Berlinale 2006 Casa de areia | The House Of Sand
Fernanda Montenegro e Fernanda Torres, em 'Casa de Areia'Foto: presse

Exceto o longa de ficção Casa de Areia, os outros filmes presentes em Berlim este ano não passam ao largo de aspectos problemáticos da realidade social brasileira.

O documentário Meninas, de Sandra Werneck e Gisela Camara, por exemplo, acompanha quatro adolescentes abaixo de 15 anos grávidas em favelas ou na periferia do Rio de Janeiro. "Embora o filme tenha um cunho social, eu quis falar, acima de tudo, da maternidade", diz Sandra Werneck.

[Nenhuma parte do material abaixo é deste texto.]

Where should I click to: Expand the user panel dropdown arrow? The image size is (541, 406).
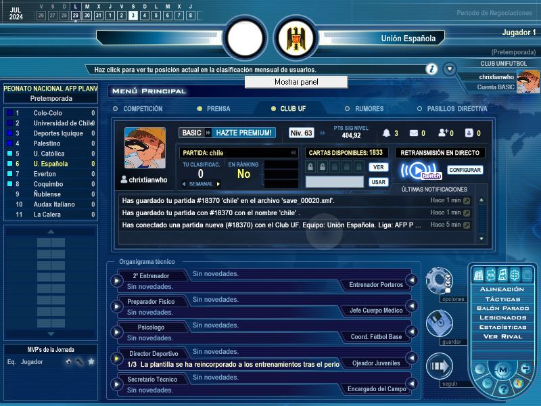click(x=450, y=69)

"Realidade mais forte que cronogramas"

Atos dos Homens, de Kiko Goifman, que tem sua estréia mundial em Berlim e é um dos nomeados ao prêmio Wolfgang Staudte, da seção Fórum do Jovem Cinema, foi pensado originalmente como um filme sobre pessoas que tivessem sobrevivido a massacres no Brasil. "O filme foi inspirado em Atos de Deus, um curta de Peter Greenway da década de 80, sobre pessoas que sobreviveram a raios", conta o diretor.

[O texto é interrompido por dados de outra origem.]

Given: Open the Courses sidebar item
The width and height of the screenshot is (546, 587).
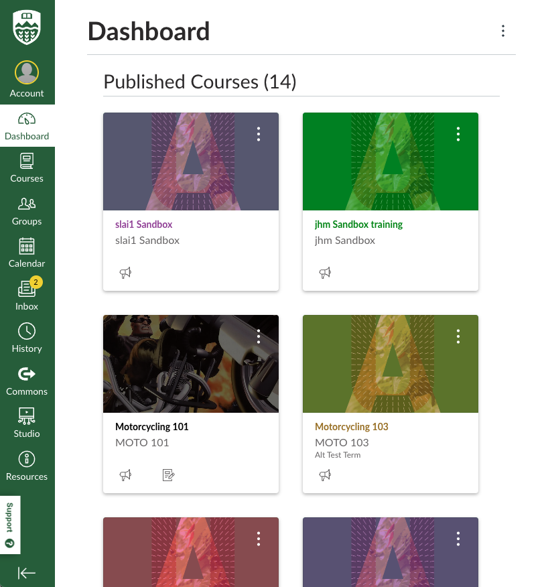Looking at the screenshot, I should (27, 168).
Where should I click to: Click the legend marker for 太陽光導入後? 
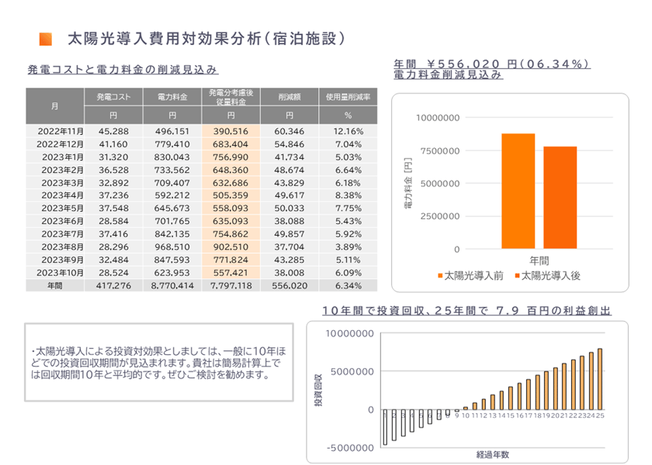(x=517, y=276)
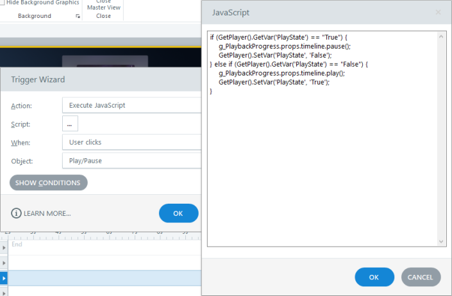Screen dimensions: 452x296
Task: Click the Close Master View button
Action: tap(103, 8)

Um mês antes do início das filmagens, em março de 2005, porém, houve uma chacina em Nova Iguaçu, que deixou um saldo de 29 mortos. "Resolvi mudar o roteiro e enviei uma carta aos produtores, chamada 'A realidade é mais forte que nossos cronogramas'", relembra Kiko Goifman.

Desvio do olhar

Kiko Goifman
Kiko Goifman

Embora Kiko seja mineiro e viva em São Paulo, a decisão caiu sobre a Baixada Fluminense como locação. Mesmo ouvindo conselhos de outros profissionais – como os da cineasta Kátia Lund – de que uma aproximação de grupos de extermínio poderia ser perigosa, o diretor optou por desviar o foco do documentário, abandonando a idéia de abordar sobreviventes de massacres "com um outro olhar mais etnográfico", conta o diretor.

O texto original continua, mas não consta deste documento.